Social Darwinism is a modern name given to various theories of society that emerged in the United Kingdom, the United States, and Western Europe in the 1870s, and which are claimed to have applied biological concepts of natural selection and survival of the fittest to sociology and politics. Social Darwinists generally argue that the strong should see their wealth and power increase while the weak should see their wealth and power decrease. Different social Darwinists have different views about which groups of people are the strong and the weak, and they also hold different opinions about the precise mechanism that should be used to promote strength and punish weakness. Many such views stress competition between individuals in laissez-faire capitalism, while others motivated ideas of eugenics, racism, imperialism, fascism, Nazism, and struggle between national or racial groups.

The term social Darwinism gained widespread currency when used after 1944 by opponents of these earlier concepts. Today, because of the negative connotations of the theory of social Darwinism, especially after the atrocities of the Second World War, few people would describe themselves as social Darwinists and the term is generally seen as pejorative.

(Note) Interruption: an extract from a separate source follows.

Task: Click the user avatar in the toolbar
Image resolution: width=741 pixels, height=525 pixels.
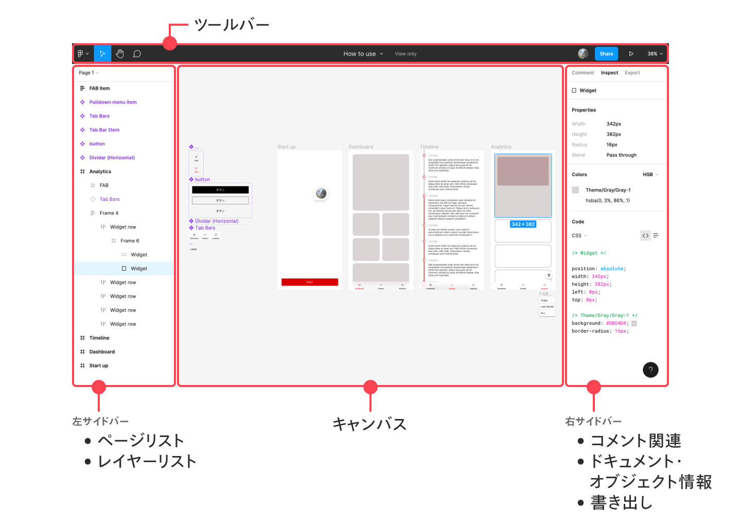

Creationists have often maintained that social Darwinism—leading to policies designed to make the weak perish—is a logical consequence of "Darwinism" (the theory of natural selection in biology). Biologists and historians have stated that this is a fallacy of appeal to nature, since the theory of natural selection is merely intended as a description of a biological phenomenon and should not be taken to imply that this phenomenon is good or that it ought to be used as a moral guide in human society. Social Darwinism owed more to Herbert Spencer's ideas, together with genetics and a Protestant Nonconformist tradition with roots in Hobbes and Malthus, than to Charles Darwin's research. While most scholars recognize some historical links between the popularisation of Darwin's theory and forms of social Darwinism, they also maintain that social Darwinism is not a necessary consequence of the principles of biological evolution.

Scholars debate the extent to which the various social Darwinist ideologies reflect Charles Darwin's own views on human social and economic issues. His writings have passages that can be interpreted as opposing aggressive individualism, while other passages appear to promote it. Some scholars argue that Darwin's view gradually changed and came to incorporate views from the leading social interpreters of his theory such as Spencer, but Spencer's Lamarckian evolutionary ideas about society were published before Darwin first published his theory, and both promoted their own conceptions of moral values. Spencer supported laissez-faire capitalism on the basis of his Lamarckian belief that struggle for survival spurred self-improvement which could be inherited.